Selected text |
Hi David,

Well, I did not reply because I disagree but in my experience having long
arguments with people one disagrees with usually does not lead to agreement
and is also very tiring. You gave your opinion, I gave mine, it is up to
other readers to decide whose arguments are stronger. I really hate this
"last word" game. If Natacha did not raise exactly the same argument again,
I would not even respond.

Concerning people who do the job and do not feel appreciated - I absolutely
agree with you that they should be rewarded. The appreciation can come from
both the community and the WMF (and possibly sometimes from the external
parties). I just disagree that this appreciation should be monetary. There
are many ways to reward people and at the same to avoid introducing
additional factors which I believe are harmful for the community.

Concerning the premise that the existed model does not work anymore - I
just disagree with the premise. Indeed, we have for example burnout of
volunteers - I myself resigned the admin tools in the English Wikipedia in
January, and stopped editing for a month in February, after the community
failed to do anything about long-term harassment of a certain user directed
at me - but this unfortunately happened before and will happen later.
Specifically concerning the administrator issue, in the English Wikipedia I
would still like to see any evidence that there is work which requires an
admin attention and does not get it. All backlogs I am aware of originate
not because administrators are lazy or there are too few of them, but
because things are being asked are not submitted to a right place - such as
for example someone asking to resolve a long-standing content dispute
claiming it is vandalism.

Cheers
Yaroslav

On Sun, Jun 10, 2018 at 7:21 PM, David Cuenca Tudela <dacu...@gmail.com>
wrote:

> Yaroslav,
>
> Yes, you already made your point earlier, and I addressed it here [1] and
> also in the draft proposal to enable some volunteers to receive donations
> for their work [2]. The fact that you neither commented on my reply to your
> initial concern, nor on the proposal suggests me several possibilities. The
> first one is that you are not listening to me [3], because you are not
> interacting with the proposals that could counter your fears, and you are
> not asking questions about them. The second one is that you don't trust
> your own capacity to listen to other people even when money is involved.
> That could also be, because people with the biggest fear that others do not
> listen to them are indeed not well equiped to listen to other people. And
> the third one could be that you are a victim of your own observations, you
> might be so used to see white swans (people being paid not listening) in
> your life that the mere idea that black swans (people being paid who
> listen) exist might seem inconceibable for you. It could also be that you
> find something wrong or that could be done better in my proposal or that
> you have a better one, but since you haven't voiced your opinion, I don't
> know what.

Material |
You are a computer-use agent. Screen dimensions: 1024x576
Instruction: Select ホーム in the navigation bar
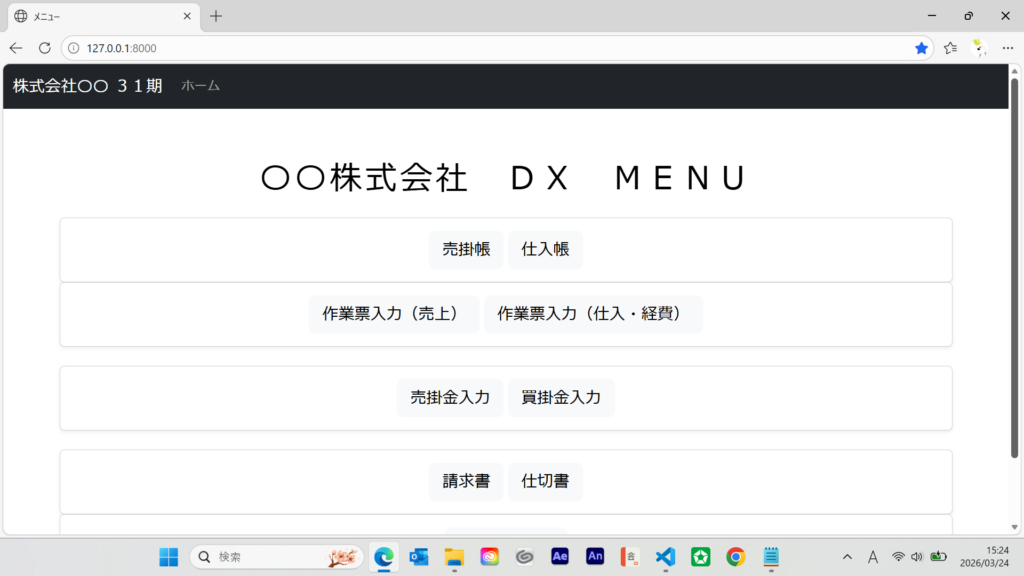click(x=200, y=86)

Required actions |
A - Could you print the passage of the email about rewarding Wikipedia volunteers, starting with "On Sun, Jun" and going on through "money is involved."?
B - Can you carry on the email about rewarding Wikipedia volunteers from the point where it stops?

The responses |
A -
On Sun, Jun 10, 2018 at 7:21 PM, David Cuenca Tudela <dacu...@gmail.com>
wrote:

> Yaroslav,
>
> Yes, you already made your point earlier, and I addressed it here [1] and
> also in the draft proposal to enable some volunteers to receive donations
> for their work [2]. The fact that you neither commented on my reply to your
> initial concern, nor on the proposal suggests me several possibilities. The
> first one is that you are not listening to me [3], because you are not
> interacting with the proposals that could counter your fears, and you are
> not asking questions about them. The second one is that you don't trust
> your own capacity to listen to other people even when money is involved.

B -
>
> Concerning time and motivation, I consider that the people who are
> contributing during their official working hours without explicit permision
> to do so are effectively STEALING resources from their employer. This is of
> course a partial view, because who owns actually the planetary resources?
> And who is there to say that it is not reasonable to invest some in
> Wikimedia projects? Although I understand and I feel empathy for the
> volunteers that Bodhisattwa mentions, I feel that what Aubrey said before
> holds true here: "You can't do good if there's no "you" in the first
> place". So if I ever meet people like that I will tell them: you are not
> doing any good here, because you are not putting yourself first.
>
> You say that "we indeed have a lot of people who shout loud, do very
> little, and get all kinds of credits for the work others have done". But we
> also have many people who speak quietly, do very much, and get no credit
> for what they are doing, and I do not see harm in recognizing their work
> with donations, specially if they commit to improve themselves and to
> listen. You don't explain why you don't like people who listen and who get
> donations. Tbh, I do not like to have slaves in our movement, and I think
> we should free them from this kind of ungrateful slavery that many seem to
> be very happy about. At least slaves got some food, and a place to sleep.
>
> And also listen to what Anders is saying, our model is not working any more
> (it was not sustainable to start with), we have reached the limit, and now
> it is time to reinvent ourselves. And as far as I know most of us here are
> "bottom", so we are building "bottom-up".
>
> @Aubrey: Thanks for your long answer :) I'll address it later on, to write
> this email took me at least 5h of coming to the keyboard and leaving to
> manage the stress. I hope a reply to your email takes me a bit less...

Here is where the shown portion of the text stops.